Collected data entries
---

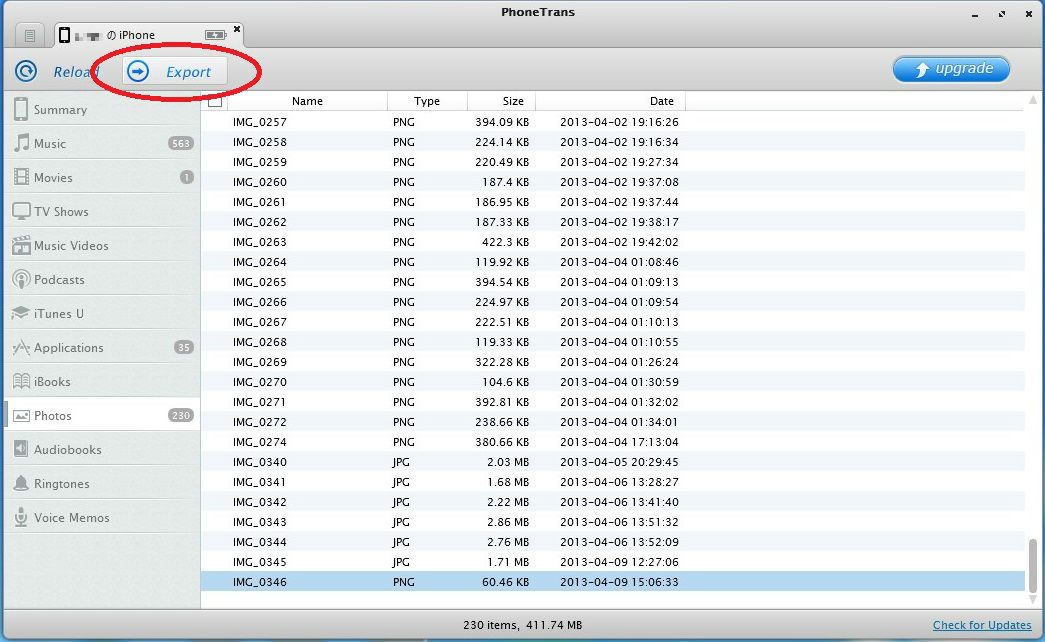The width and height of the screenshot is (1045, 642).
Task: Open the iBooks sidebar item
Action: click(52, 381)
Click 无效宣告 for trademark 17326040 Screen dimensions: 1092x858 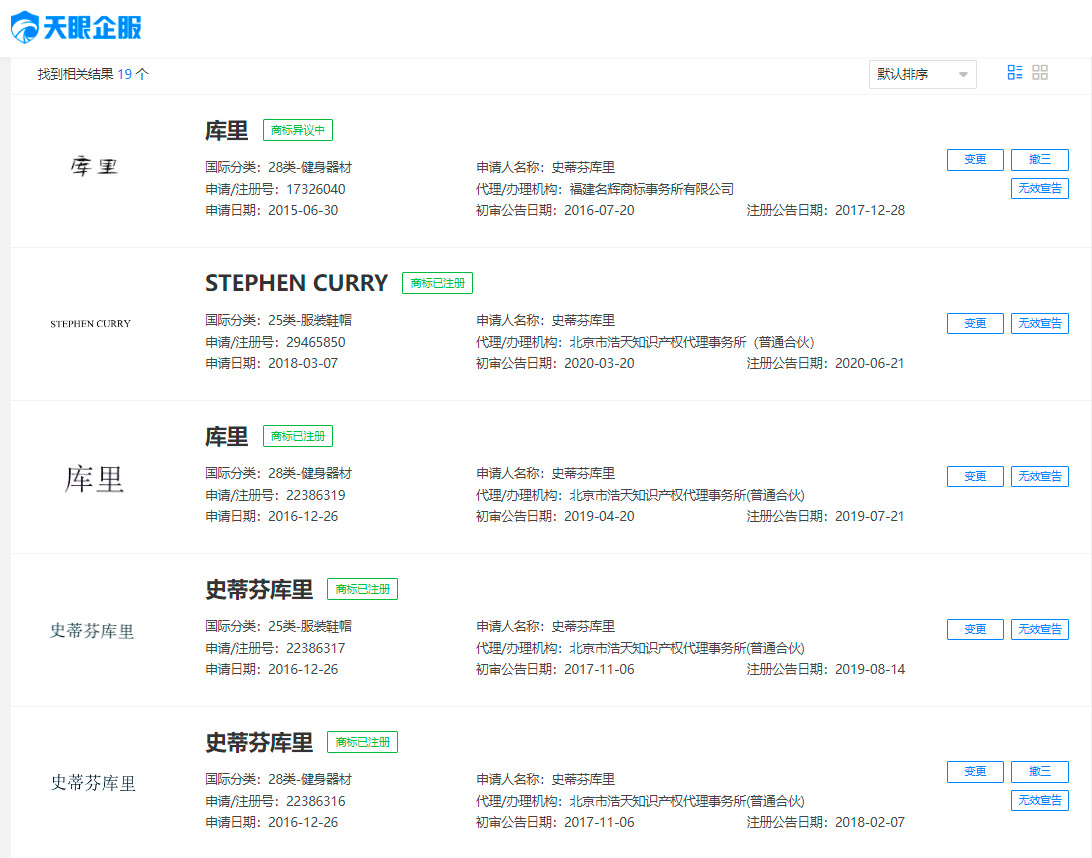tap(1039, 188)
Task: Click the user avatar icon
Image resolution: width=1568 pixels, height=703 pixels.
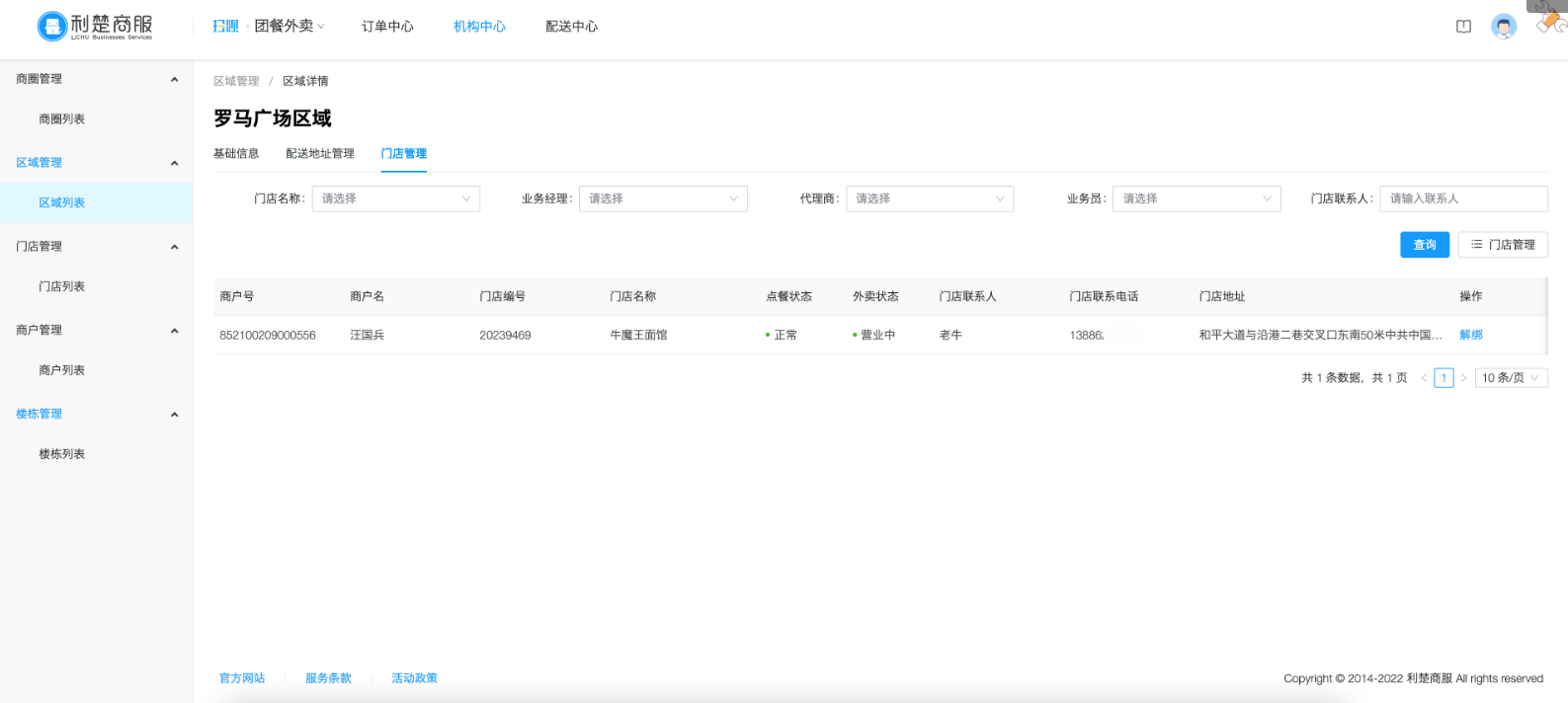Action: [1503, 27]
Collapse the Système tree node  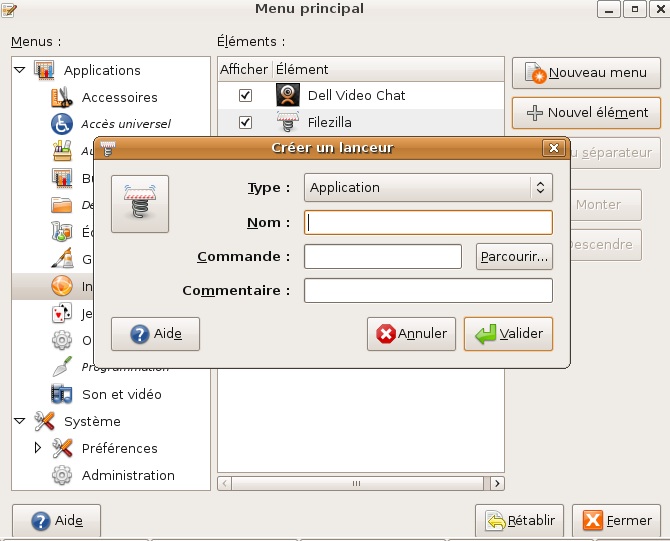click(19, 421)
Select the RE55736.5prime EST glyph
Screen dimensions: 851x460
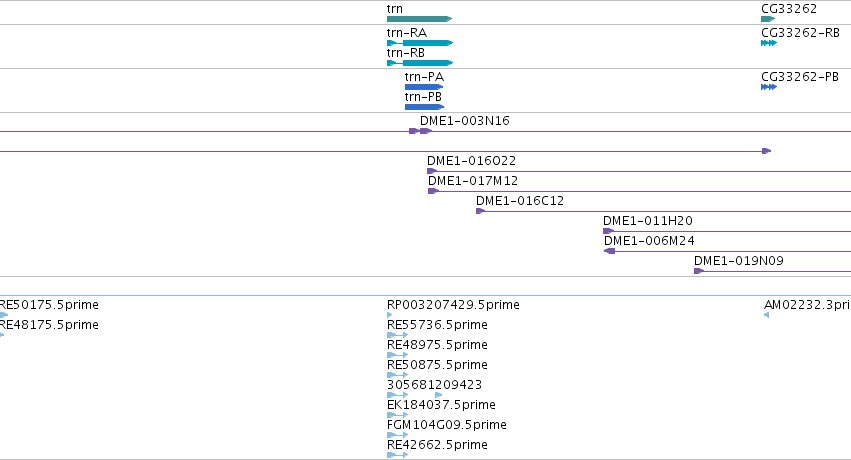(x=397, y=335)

---

Task goal:
Beginning with the line containing "Select the RE55736.5prime EST glyph" and ending with the last line of the data above, repeat each line exactly. Include no pictures and no other lines.

Expected answer:
Select the RE55736.5prime EST glyph
Screen dimensions: 851x460
(x=397, y=335)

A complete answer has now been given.